I posted a previous question regarding using equity in a SFH rental I have in San Diego. Its worth 500k and I owe 220k. It is in a 15 year loan with 9 years left. previous question was let it ride or use that equity. overwhelming majority were in favor of using that equity.
now the question is, what are peoples opinions on using a equity loan vs HELOC vs cash out refi? at 80%LTV I can get 100K. 90% I'm at 165K. Even had a few interest only quotes to keep costs down...any thoughts? I've found a few HELOCs in the 4.5-5% range a few HELOCs I've found are variable rate (not a big fan). what are your thoughts? what are some terms y'all have found. anything else I should be considering? thanks
A big advantage I see in HELOCs is flexibility. Because you only pay on what you borrow it means that you have less cash sitting around while you're finishing the next deal. With a cash-out you have to pay interest on the whole sum even if it takes you some time to close on the next purchase. In my experience a HELOC will have a lower rate too but as you said, there is the risk of rising rates.

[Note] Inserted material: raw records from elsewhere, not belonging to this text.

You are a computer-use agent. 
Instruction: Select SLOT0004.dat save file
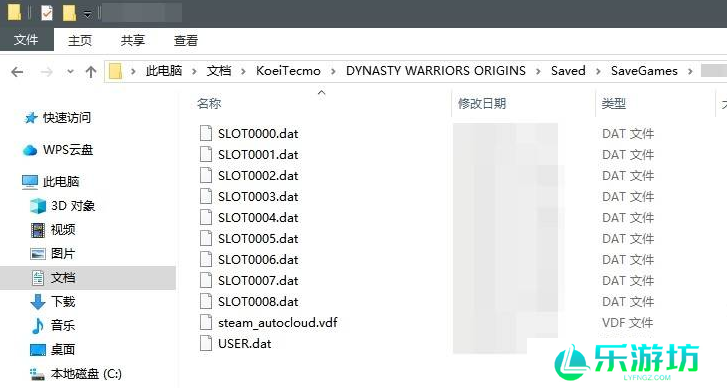[258, 218]
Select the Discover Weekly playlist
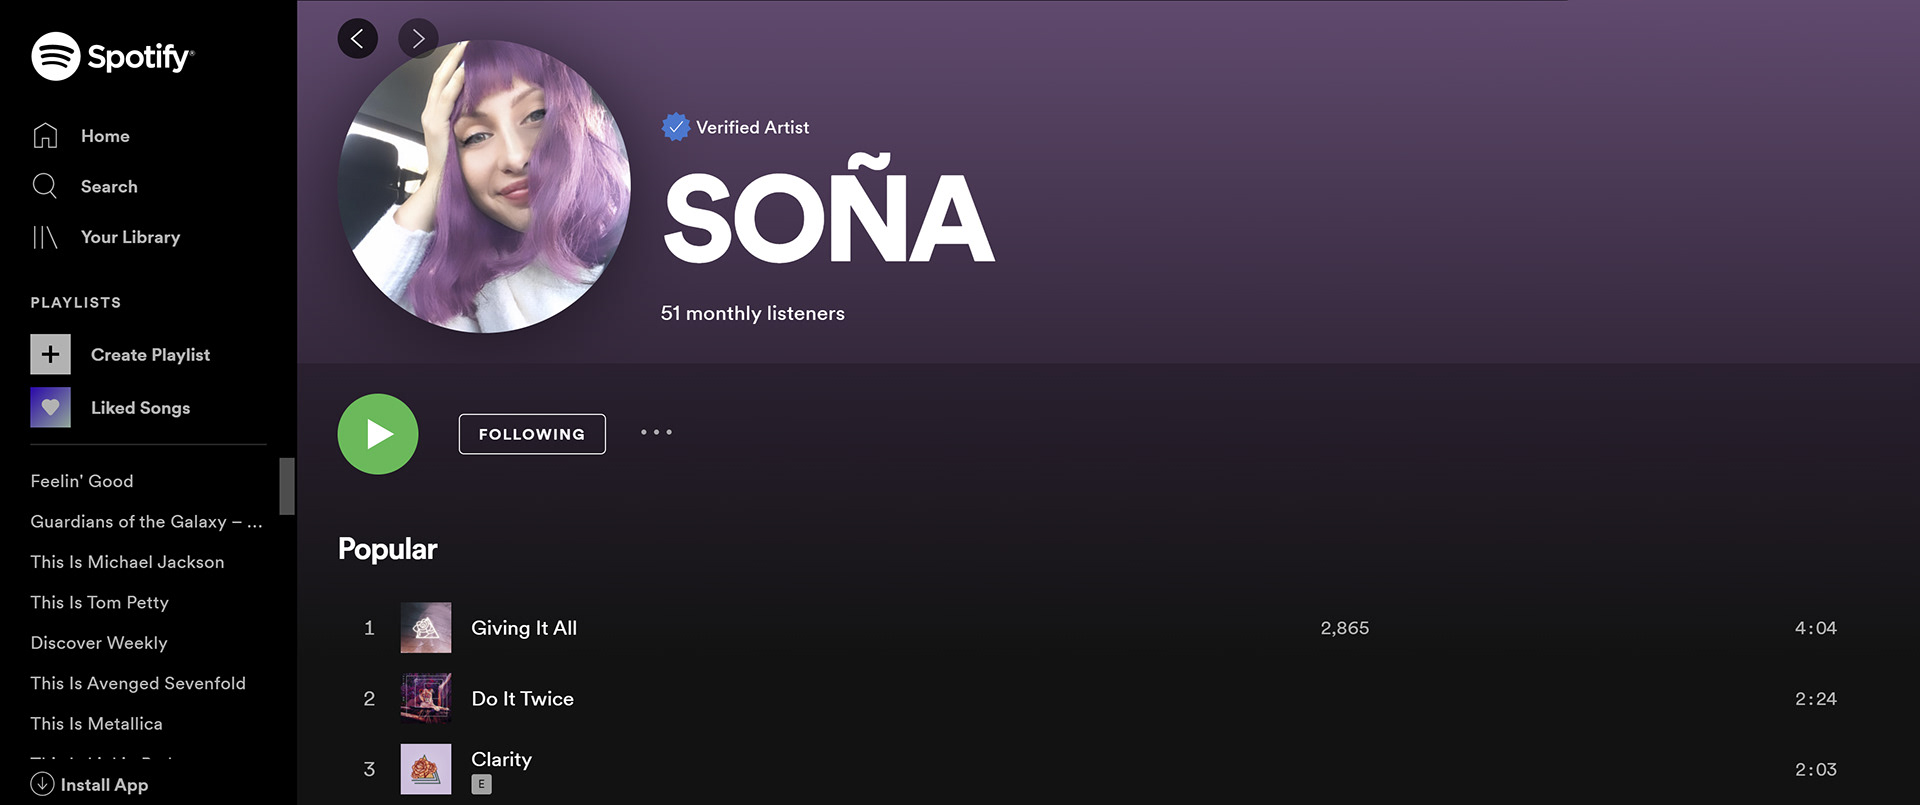1920x805 pixels. click(99, 643)
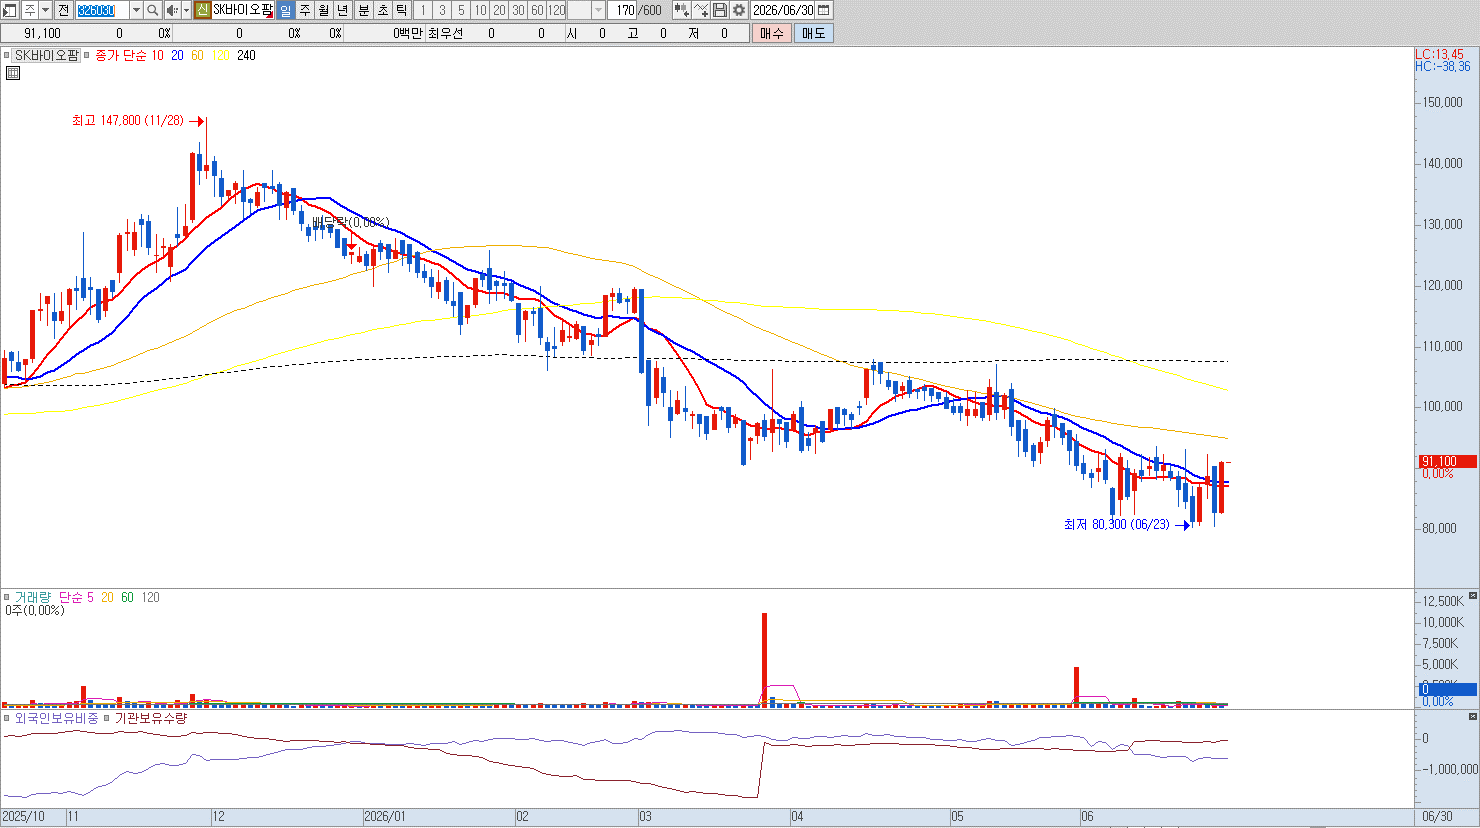Select the 월 monthly period tab
The height and width of the screenshot is (828, 1480).
point(324,10)
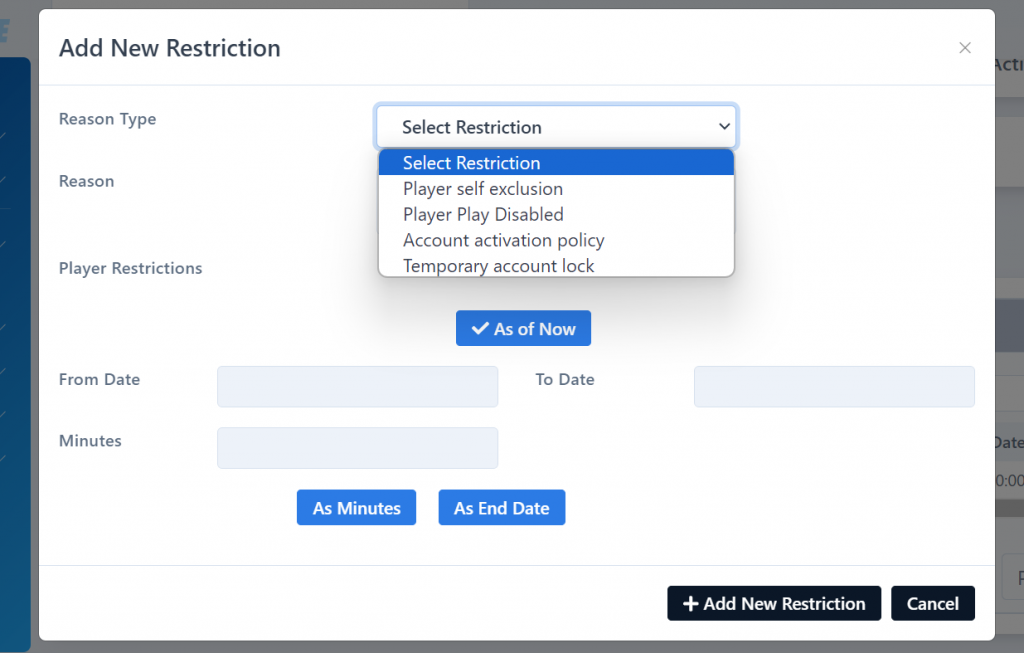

We opted for a HELOC after finding a regional bank offering 2% interest for the first year, after that variable pegged to prime (in range you mentioned). Might be worth calling a few smaller banks if you haven't already? Also agree with Brian on flexibility point - we ended up not even utilizing our HELOC bc we are relocating a bit unexpectedly (to San Diego!).
Hi Everyone. This is my first post. I would like your guidance on how to maximize my real estate investments. I own two single family homes out right. Both are worth around $200k. I also own a townhome, worth about $175 that still has a small mortgage balance ($30k). The townhouse and one of the houses is rented (both are in TN). Currently, the other house is my primary residence (located in FL). Do you recommend HELOC's or cash-out refi's? I'd like to buy another property. Many thanks for your time and apologies if my message is inarticulate. Thanks! Patty
hey Patty, after all my research and from a few different posts on bigger pockets, I'm taking out a HELOC on both my properties. This way, the equity is basically acting like my bank. Better flexibility, many times better rates. And, as Brian stated above, with an ELOC, you only pay the interest on what you borrow instead of the full amount as in a cash out refi. Just my two cents. Good luck
Thanks Adam. Appreciate your response.